Reactive collisions between electrons and BeT$^+$: Complete set of thermal rate coefficients up to 5000 K

TL;DR

This paper provides comprehensive thermal rate coefficients for electron interactions with BeT$^+$ ions across all vibrational levels up to 5000 K, aiding plasma modeling in fusion devices with beryllium walls.

Contribution

It delivers the complete set of rate coefficients for dissociative recombination and vibrational processes of BeT$^+$, including super-excited states, filling a key gap in plasma chemistry data.

Findings

Data covers electron energies from 10$^{-3}$ to 2.7 eV.

Applicable for plasma temperatures between 100 and 5000 K.

Completes isotopic data coverage for beryllium monohydride ions.

Abstract

Rate coefficients for the dissociative recombination, vibrational excitation and vibrational de-excitation of the BeT$^{+}$ ion for all vibrational levels of its ground electronic state ($ X\ensuremath{^{1}\Sigma^{+}},v_{i}^{+}=0,\dots,27$) are reported, including in the calculation the contribution of super-excited states of the BeT complex pertaining to three electronic symmetries - $^{2}\Pi$, $^{2}\Sigma^{+}$, and $^{2}\Delta$. These data are suitable for the kinetic modeling of beryllium and tritium containing plasma, as encountered in magnetic fusion devices with beryllium walls (JET, ITER).
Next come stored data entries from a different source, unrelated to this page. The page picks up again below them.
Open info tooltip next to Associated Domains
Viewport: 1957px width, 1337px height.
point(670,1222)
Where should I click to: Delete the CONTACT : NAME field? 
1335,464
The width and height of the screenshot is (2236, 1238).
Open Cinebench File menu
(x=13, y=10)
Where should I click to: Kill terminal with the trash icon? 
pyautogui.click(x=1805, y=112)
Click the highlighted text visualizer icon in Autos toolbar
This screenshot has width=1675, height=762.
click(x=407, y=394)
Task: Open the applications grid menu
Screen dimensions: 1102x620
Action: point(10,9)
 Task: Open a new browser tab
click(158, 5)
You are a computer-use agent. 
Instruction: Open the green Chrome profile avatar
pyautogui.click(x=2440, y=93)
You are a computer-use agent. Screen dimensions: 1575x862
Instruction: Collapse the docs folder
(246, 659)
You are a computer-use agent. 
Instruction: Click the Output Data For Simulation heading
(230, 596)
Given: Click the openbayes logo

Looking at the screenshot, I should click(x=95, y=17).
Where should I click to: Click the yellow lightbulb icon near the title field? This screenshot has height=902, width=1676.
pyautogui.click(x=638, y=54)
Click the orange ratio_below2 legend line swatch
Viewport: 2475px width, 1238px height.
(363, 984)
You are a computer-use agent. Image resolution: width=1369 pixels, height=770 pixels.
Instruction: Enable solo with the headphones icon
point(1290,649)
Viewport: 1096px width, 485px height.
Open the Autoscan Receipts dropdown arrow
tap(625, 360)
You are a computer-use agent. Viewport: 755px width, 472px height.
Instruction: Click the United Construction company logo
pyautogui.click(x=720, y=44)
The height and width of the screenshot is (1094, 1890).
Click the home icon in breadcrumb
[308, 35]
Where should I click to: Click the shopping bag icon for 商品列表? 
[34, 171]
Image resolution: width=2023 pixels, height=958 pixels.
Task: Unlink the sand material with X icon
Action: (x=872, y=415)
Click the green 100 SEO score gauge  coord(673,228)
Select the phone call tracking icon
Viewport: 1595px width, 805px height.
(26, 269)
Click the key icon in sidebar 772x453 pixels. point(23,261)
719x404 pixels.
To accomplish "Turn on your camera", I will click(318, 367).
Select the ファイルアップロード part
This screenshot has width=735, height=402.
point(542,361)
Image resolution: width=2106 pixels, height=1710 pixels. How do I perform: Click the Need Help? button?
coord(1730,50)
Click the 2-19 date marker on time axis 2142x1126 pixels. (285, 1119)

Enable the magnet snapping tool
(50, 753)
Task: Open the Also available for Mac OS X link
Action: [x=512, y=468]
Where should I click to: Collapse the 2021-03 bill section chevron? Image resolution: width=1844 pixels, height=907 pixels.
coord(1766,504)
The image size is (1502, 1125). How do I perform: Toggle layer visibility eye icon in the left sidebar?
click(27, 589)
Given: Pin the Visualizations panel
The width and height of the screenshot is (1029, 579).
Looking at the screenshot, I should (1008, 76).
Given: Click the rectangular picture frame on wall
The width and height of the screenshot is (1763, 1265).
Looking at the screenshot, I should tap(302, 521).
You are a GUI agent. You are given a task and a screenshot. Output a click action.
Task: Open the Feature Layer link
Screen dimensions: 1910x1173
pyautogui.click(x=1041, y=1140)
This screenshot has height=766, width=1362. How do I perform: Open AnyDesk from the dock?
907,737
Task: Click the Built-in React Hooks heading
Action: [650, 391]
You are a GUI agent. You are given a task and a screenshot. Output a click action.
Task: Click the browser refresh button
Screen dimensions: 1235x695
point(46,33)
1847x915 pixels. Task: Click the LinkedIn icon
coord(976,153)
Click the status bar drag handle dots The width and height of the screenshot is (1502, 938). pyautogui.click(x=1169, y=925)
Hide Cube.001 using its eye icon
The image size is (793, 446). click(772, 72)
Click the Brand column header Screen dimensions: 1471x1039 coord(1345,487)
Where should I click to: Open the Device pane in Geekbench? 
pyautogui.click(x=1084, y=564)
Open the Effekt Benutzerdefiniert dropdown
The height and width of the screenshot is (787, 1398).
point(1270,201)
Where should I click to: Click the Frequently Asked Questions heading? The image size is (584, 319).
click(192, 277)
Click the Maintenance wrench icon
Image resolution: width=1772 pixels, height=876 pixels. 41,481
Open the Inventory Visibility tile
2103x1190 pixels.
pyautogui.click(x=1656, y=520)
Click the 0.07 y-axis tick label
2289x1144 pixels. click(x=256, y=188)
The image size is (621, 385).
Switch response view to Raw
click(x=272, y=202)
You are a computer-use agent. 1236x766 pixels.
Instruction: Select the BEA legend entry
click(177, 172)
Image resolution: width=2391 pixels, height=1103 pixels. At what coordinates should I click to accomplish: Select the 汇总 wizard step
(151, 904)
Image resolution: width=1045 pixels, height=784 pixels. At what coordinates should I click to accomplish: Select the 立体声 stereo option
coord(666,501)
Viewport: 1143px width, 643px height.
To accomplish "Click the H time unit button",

In the present study we restrict ourselves to incident electron energies from 10$^{-3}$ up to $2.7$ eV, and to electron temperatures between $100$ and $5000$ K, respectively. Together with our earlier and closely related studies on the BeH$^{+}$ and BeD$^{+}$ systems, this present work completes the isotopic coverage for the beryllium monohydride ions. The vibrational energy (rather than the vibrational quantum state) is identified as a proper isotopic similarity parameter, e.g., for reduced but still isotopically correct plasma chemistry models.